Engagement is integral to responsible investment in all asset classes, and for sovereign bondholders this should not be an exception.
It comes with challenges though. In particular, the terms active ownership and stewardship – at the core of Principle 2 of the six Principles for Responsible Investment and typically associated with equity investing – are not particularly appropriate in a sovereign debt context, as investor engagement can be misinterpreted as lobbying, advocacy or an attempt to interfere in governments’ policy choices.
However, bondholders engage to make more informed investment decisions. Indeed, many already regularly engage with government representatives and other country authorities to gain insight, primarily around fiscal and monetary policies, both key for pricing bonds.
Conversations specifically around ESG topics are limited though, as is tracking of how countries fare on sustainability pledges.
This can change. Investors can use the meetings they already have with sovereign officials to point out which ESG information they deem important for their analysis, to encourage ESG data transparency and disclosure and to convey expectations.
Furthermore, investors can use engagement more effectively, to go beyond risk-return considerations. As stewards of savers’ money, responsible sovereign bondholders have a fiduciary duty not only to yield returns for their beneficiaries but to pursue them by promoting sustainable economic, societal and environmental outcomes.
To this end, this report highlights existing market practices and differences between corporate and sovereign bondholder engagement. Furthermore, practitioners’ evidence shows how existing communication channels and opportunities can be leveraged to stimulate conversations around ESG topics through a multi-pronged process, which can be mutually beneficial for sovereigns and investors. It also describes common misconceptions which act as barriers to engagement, and how these can be overcome, including through collaborative initiatives that could increase impact.

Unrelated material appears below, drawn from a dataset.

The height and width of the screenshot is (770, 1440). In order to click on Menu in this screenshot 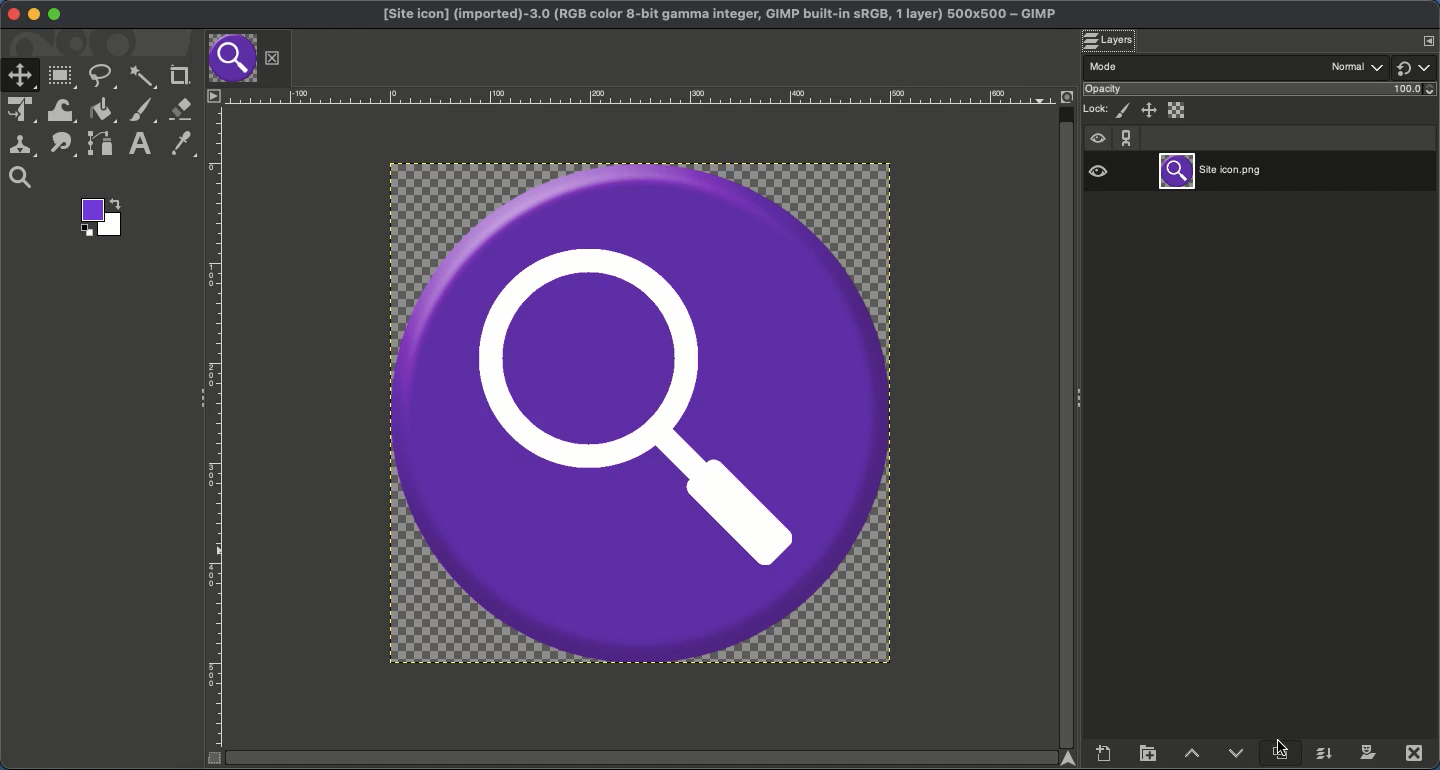, I will do `click(212, 95)`.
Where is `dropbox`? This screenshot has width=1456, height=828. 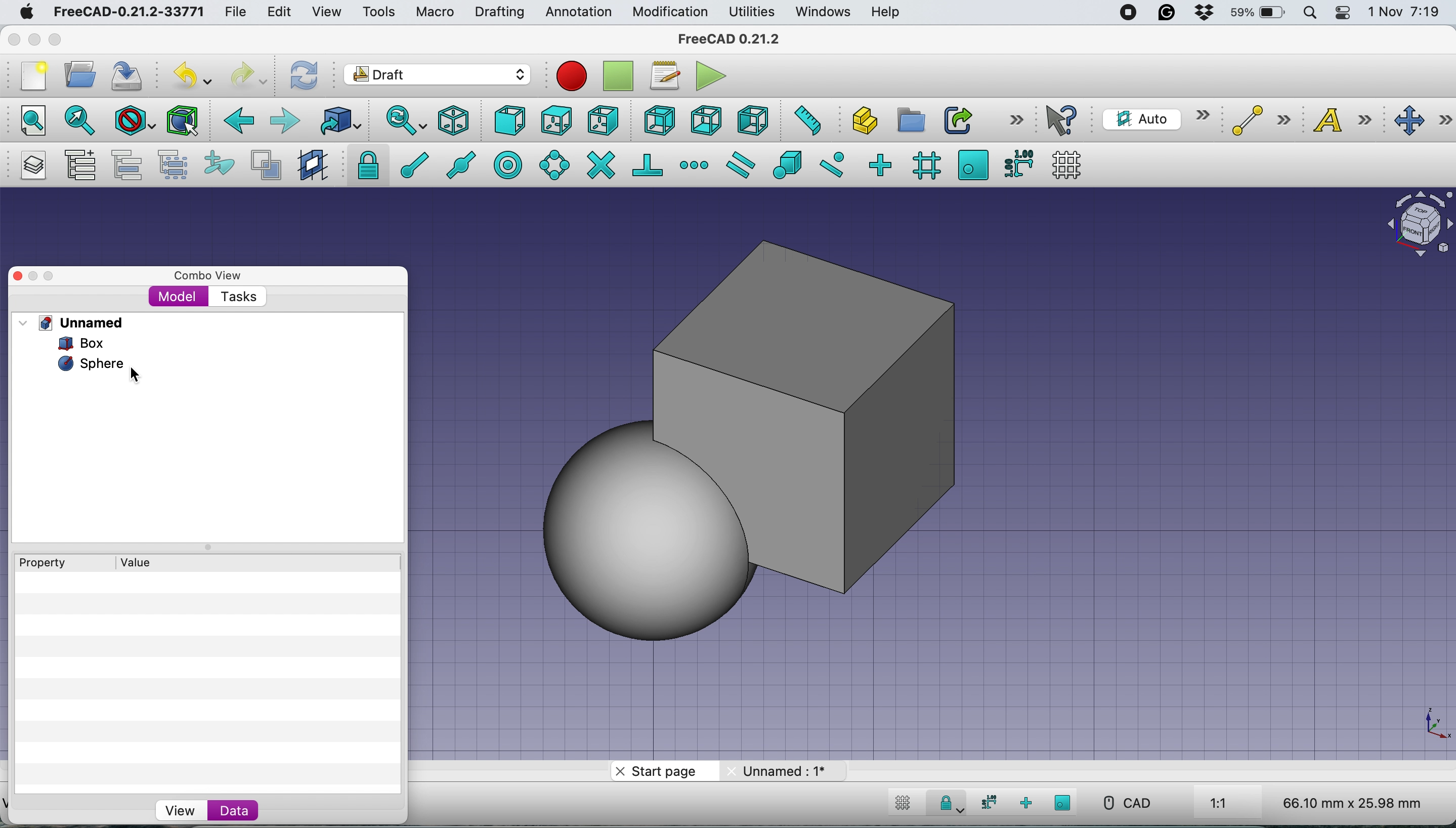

Framing engagement around ESG disclosure and making progress towards existing policy commitments, such as the Sustainable Development Goals (SDGs) or the Paris Agreement, is a natural and non-controversial starting point for discussions with issuers. Moreover, although ESG risks may be easier to identify in emerging markets (as several examples in this report indicate), the fact that many developed sovereign bond markets are more liquid or have better credit quality should not prevent investors from adopting an “engagement mindset” and interacting with them on ESG topics too.
A sizeable amount of public debt in several large sovereign markets is held by domestic and foreign central banks, due to either quantitative easing or for reserve and liquidity management purposes. However, the COVID-19 crisis has increased countries’ public financing needs, presenting institutional investors, as funding providers, with a unique opportunity to engage with sovereigns on delivering sustainable recovery plans.
This report is a stepping stone to future work: it should encourage investors to have more explicit conversations with sovereigns, so that countries’ sustainability commitments do not merely remain statements of intent. Furthermore, it should help ensure that countries’ progress (or lack thereof) is better reflected in bond valuations. It is useful for sovereigns to better understand the increasing ESG appetite of investors. Finally, it should promote discussions between investors, sovereign issuers and other stakeholders, including through events that the PRI intends to organise, to facilitate the funding of more sustainable growth models.